The problem is that both parties are as throughly corrupt and corporate-owned as they possibly can be, and America knows it. Most of America is voting for the lesser of two evils. The GOP might just use this to convince America that they are the lesser evil.
The Democratic Party has done nothing substantial that they can point to which will differentiate them from the insane GOP in a significant enough way to convince most low information voters that they are a better option. They have passed a good sum of decent legislation, but have been unable to make those accomplishments stick in people’s minds. It seems they are once again failing to figure out a way to counteract the “let’s sling a ton of shit and see what sticks” technique that is the standard of today’s GOP. It is maddening.
The Democrats have passed some good legislation. But heck, even the GOP instituted the national “do not call” directory and required wireless number portability. But on the most significant issues of the day the Democrats have fallen short. They aren’t the disaster that the GOP has been and will be, but that is the Dems SOLE selling point.
This is the mainstream in republican circles. I don’t think it can really penetrate much more because too many white people got burned by wall street as well.

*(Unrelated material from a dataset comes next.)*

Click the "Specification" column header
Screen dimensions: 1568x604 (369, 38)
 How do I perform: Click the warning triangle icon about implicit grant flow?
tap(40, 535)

But that it exists is depressing enough.
Yeah, Mead’s attitude is the consensus.My brother, a former DFH, now rabid knee-jerk reactionary (from Chicago, Illinois, by the way), mentioned that he thought Barney Frank should be in jail. Of course, no recognition that Barney Frank included Freddie and Fannie at the White House insistence, that he only got the job in 2006, and that no one, that is no Republican in control the prior six years had made any regulations at all. But it’s all Barney Franks fault.

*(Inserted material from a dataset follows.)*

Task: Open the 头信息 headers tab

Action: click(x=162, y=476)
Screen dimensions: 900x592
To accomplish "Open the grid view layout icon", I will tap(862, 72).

My favorite element of this fairy tale is the Community Reinvestment Act.
Because a law that doesn’t provide banks with credits for mortgages that they sell brought about a meltdown caused by the selling and securitization of mortgages.
Nevermind that non-banks, who weren’t covered by the CRA, had higher default rates on their mortgages. Nevermind that the CRA includes the requirement that banks demonstrate that they loans they make are affordable to the recipients. Nevermind that the suburban areas of central Florida, the Imperial Valley, Phoenix, and Las Vegas which were the epicenter of the meltdown weren’t even areas targeted by the CRA. Nevermind that the CRA doesn’t include any requirements to lend to minorities.

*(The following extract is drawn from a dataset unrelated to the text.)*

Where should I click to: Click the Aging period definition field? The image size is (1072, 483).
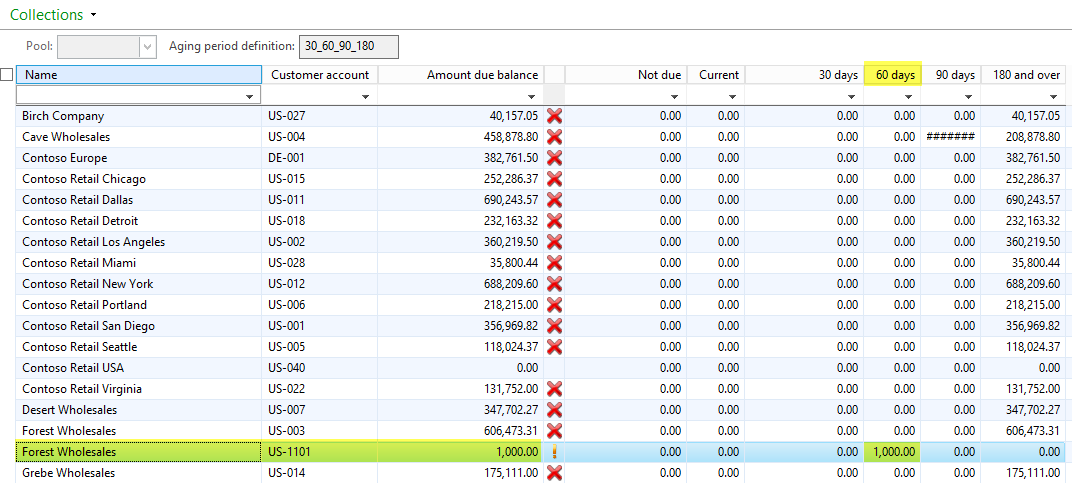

The CRA forces banks to make unsound loans to black people and Hispanics, which were then sold off to turn into securities. That’s their story and they’re sticking with it.
I keep this link around for years now to show people that Fannie & Freddie did not cause the melt down because the disinformation campaign is severe. Of course, brainwashed people will respond by attacking McClatchy but some actually feel enlightened.
http://www.mcclatchydc.com/2008/10/12/53802/private-sector-loans-not-fannie.html
So far, the step-by-step instructions in the fascist playbook are being followed faithfully (ie, scapegoating). Expect matching uniforms soon. Plus the flag pin.